__Activity__
The answer must consist of the records, repeated exactly.
------ Exercise data ------
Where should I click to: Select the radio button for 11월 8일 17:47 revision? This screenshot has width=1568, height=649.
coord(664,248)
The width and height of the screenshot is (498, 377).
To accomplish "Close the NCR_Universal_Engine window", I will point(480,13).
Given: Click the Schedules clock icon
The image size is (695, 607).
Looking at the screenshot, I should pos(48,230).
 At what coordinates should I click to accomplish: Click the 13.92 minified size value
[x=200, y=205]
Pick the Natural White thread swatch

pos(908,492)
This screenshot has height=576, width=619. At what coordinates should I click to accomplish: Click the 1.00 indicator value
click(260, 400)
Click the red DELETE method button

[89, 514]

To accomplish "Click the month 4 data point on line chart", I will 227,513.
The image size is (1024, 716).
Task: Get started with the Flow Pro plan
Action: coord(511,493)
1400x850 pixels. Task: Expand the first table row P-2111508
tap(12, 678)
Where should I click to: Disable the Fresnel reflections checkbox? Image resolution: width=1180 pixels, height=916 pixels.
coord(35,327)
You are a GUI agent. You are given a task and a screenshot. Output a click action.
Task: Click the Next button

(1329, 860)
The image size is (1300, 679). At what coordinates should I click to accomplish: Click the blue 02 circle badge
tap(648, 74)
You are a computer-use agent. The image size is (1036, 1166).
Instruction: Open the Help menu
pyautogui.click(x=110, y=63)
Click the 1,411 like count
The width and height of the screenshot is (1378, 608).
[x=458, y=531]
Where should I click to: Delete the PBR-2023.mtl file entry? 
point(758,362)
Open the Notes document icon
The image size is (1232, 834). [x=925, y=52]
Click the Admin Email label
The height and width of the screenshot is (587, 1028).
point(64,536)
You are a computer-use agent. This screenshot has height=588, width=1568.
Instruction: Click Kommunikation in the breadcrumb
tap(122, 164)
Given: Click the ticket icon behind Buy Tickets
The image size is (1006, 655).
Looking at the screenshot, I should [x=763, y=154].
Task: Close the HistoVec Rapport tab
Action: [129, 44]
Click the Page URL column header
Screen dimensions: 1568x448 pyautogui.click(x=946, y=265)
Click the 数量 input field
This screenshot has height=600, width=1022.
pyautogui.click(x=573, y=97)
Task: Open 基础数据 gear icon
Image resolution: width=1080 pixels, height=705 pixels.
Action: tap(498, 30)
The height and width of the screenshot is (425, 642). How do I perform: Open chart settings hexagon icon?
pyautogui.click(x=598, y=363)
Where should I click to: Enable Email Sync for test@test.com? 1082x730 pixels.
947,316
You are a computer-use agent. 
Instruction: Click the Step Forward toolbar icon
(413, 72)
------
__Exercise solution__
Where should I click to: Select the radio button for 11월 8일 17:47 revision? This screenshot has width=1568, height=649.
coord(664,248)
The width and height of the screenshot is (498, 377).
To accomplish "Close the NCR_Universal_Engine window", I will point(480,13).
Given: Click the Schedules clock icon
The image size is (695, 607).
Looking at the screenshot, I should pos(48,230).
 At what coordinates should I click to accomplish: Click the 13.92 minified size value
[x=200, y=205]
Pick the Natural White thread swatch

pos(908,492)
This screenshot has height=576, width=619. At what coordinates should I click to accomplish: Click the 1.00 indicator value
click(260, 400)
Click the red DELETE method button

[89, 514]

To accomplish "Click the month 4 data point on line chart", I will 227,513.
The image size is (1024, 716).
Task: Get started with the Flow Pro plan
Action: coord(511,493)
1400x850 pixels. Task: Expand the first table row P-2111508
tap(12, 678)
Where should I click to: Disable the Fresnel reflections checkbox? Image resolution: width=1180 pixels, height=916 pixels.
coord(35,327)
You are a GUI agent. You are given a task and a screenshot. Output a click action.
Task: Click the Next button

(1329, 860)
The image size is (1300, 679). At what coordinates should I click to accomplish: Click the blue 02 circle badge
tap(648, 74)
You are a computer-use agent. The image size is (1036, 1166).
Instruction: Open the Help menu
pyautogui.click(x=110, y=63)
Click the 1,411 like count
The width and height of the screenshot is (1378, 608).
[x=458, y=531]
Where should I click to: Delete the PBR-2023.mtl file entry? 
point(758,362)
Open the Notes document icon
The image size is (1232, 834). [x=925, y=52]
Click the Admin Email label
The height and width of the screenshot is (587, 1028).
point(64,536)
You are a computer-use agent. This screenshot has height=588, width=1568.
Instruction: Click Kommunikation in the breadcrumb
tap(122, 164)
Given: Click the ticket icon behind Buy Tickets
The image size is (1006, 655).
Looking at the screenshot, I should [x=763, y=154].
Task: Close the HistoVec Rapport tab
Action: [129, 44]
Click the Page URL column header
Screen dimensions: 1568x448 pyautogui.click(x=946, y=265)
Click the 数量 input field
This screenshot has height=600, width=1022.
pyautogui.click(x=573, y=97)
Task: Open 基础数据 gear icon
Image resolution: width=1080 pixels, height=705 pixels.
Action: tap(498, 30)
The height and width of the screenshot is (425, 642). How do I perform: Open chart settings hexagon icon?
pyautogui.click(x=598, y=363)
Where should I click to: Enable Email Sync for test@test.com? 1082x730 pixels.
947,316
You are a computer-use agent. 
Instruction: Click the Step Forward toolbar icon
(413, 72)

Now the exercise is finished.